For my first fiction selection of the summer, I’m reading Challenger Deep by Neal Shusterman. Young adult fiction has historically been a fun way for my daughter and me to talk about tough issues and different perspectives. I think Challenger Deep will fit this need nicely, as it follows a high school boy through his descent into schizophrenic paranoia and delusions. Not sure if it might be too dark for my porch-swing reading… I’ll keep you updated.

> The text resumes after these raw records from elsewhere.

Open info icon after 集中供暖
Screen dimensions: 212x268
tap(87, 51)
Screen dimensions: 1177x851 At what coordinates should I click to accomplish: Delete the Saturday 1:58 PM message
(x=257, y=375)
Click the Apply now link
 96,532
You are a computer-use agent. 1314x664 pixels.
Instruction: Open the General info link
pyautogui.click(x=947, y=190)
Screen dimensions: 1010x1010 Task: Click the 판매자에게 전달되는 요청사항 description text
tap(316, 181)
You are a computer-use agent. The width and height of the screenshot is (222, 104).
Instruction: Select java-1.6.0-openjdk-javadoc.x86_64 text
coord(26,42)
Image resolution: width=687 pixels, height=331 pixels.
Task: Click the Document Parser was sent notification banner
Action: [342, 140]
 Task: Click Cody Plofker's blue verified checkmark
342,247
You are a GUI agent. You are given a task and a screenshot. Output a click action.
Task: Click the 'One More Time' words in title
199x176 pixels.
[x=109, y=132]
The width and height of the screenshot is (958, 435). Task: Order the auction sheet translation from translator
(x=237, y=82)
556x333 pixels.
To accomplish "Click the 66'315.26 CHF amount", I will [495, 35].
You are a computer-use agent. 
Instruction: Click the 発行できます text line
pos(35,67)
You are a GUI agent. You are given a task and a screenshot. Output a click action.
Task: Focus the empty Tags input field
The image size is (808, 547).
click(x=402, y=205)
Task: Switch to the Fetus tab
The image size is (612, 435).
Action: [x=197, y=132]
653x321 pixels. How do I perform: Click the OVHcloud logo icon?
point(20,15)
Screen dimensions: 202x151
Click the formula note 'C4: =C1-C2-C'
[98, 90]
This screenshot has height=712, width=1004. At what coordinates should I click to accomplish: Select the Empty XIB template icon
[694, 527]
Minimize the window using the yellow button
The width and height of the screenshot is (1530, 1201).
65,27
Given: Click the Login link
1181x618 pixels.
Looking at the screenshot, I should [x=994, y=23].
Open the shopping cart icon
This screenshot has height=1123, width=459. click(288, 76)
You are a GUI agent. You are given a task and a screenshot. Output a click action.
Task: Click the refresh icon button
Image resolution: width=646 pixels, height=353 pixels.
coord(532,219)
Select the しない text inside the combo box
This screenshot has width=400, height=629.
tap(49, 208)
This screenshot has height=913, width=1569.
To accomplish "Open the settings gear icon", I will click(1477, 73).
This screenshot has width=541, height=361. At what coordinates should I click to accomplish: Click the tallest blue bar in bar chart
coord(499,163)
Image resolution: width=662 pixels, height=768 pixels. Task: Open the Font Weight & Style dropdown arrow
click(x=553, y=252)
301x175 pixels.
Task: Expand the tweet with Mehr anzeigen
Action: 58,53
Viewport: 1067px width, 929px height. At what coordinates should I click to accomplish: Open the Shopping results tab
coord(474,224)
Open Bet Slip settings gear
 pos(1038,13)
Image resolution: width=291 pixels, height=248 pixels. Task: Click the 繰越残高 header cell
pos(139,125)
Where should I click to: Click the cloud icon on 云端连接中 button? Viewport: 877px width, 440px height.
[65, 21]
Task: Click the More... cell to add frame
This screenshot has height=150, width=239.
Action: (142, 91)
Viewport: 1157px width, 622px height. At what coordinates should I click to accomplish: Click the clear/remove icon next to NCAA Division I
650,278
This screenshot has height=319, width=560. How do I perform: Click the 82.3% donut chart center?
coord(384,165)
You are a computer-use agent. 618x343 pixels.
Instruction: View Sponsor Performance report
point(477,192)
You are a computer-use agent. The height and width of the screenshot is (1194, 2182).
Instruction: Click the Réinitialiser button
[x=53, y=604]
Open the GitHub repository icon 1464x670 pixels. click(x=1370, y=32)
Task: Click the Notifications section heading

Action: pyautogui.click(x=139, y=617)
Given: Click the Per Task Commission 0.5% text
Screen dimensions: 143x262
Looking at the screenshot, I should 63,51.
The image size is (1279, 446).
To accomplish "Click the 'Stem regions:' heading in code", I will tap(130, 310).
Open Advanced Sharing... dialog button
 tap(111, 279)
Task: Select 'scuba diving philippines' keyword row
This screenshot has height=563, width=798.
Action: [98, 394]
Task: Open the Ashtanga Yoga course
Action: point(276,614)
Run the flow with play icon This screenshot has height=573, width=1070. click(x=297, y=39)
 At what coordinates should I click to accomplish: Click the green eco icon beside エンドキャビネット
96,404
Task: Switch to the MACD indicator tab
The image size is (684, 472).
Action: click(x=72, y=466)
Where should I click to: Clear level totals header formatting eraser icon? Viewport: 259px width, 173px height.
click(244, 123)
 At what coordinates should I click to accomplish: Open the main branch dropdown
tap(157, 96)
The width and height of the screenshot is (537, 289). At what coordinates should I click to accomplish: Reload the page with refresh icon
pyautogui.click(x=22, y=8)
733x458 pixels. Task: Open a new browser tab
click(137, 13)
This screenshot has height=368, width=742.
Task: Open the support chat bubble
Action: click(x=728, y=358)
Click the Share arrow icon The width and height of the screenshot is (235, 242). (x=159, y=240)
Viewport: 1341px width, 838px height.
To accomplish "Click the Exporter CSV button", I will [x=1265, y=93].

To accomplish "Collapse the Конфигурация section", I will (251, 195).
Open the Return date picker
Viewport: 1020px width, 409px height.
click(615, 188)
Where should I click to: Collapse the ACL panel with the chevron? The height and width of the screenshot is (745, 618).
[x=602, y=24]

Lastly, summer provides an opportunity for more leisurely perusal of my local bookshops. This often ends with me in the children’s section, fantasizing about the therapy sessions I could lead with some new additions to my library. I’ll leave you with some criteria I use for narrowing the ocean of children’s books:

  • I love to find simple, short books (that can fit in a 20-30 minute session!), but still have slightly more mature themes.
  • My most used books in the therapy room are those that offer clear opportunities to talk – you almost can’t turn the page without explaining something or pointing something out! It could be the bird hiding on each page, or the little thing that’s wrong with each picture.
  • And lastly, I snatch up books that have an obvious connection to one/several speech sounds (think Slip, Slide, Skate or “There are Rocks in my Socks,” said the Ox to the Fox for S-blends).

I use summer reading to bring my brain back into balance. For me that means continuing to use it, but allowing it to wander more widely (and enjoy more sleep!). What’s on your reading list this summer?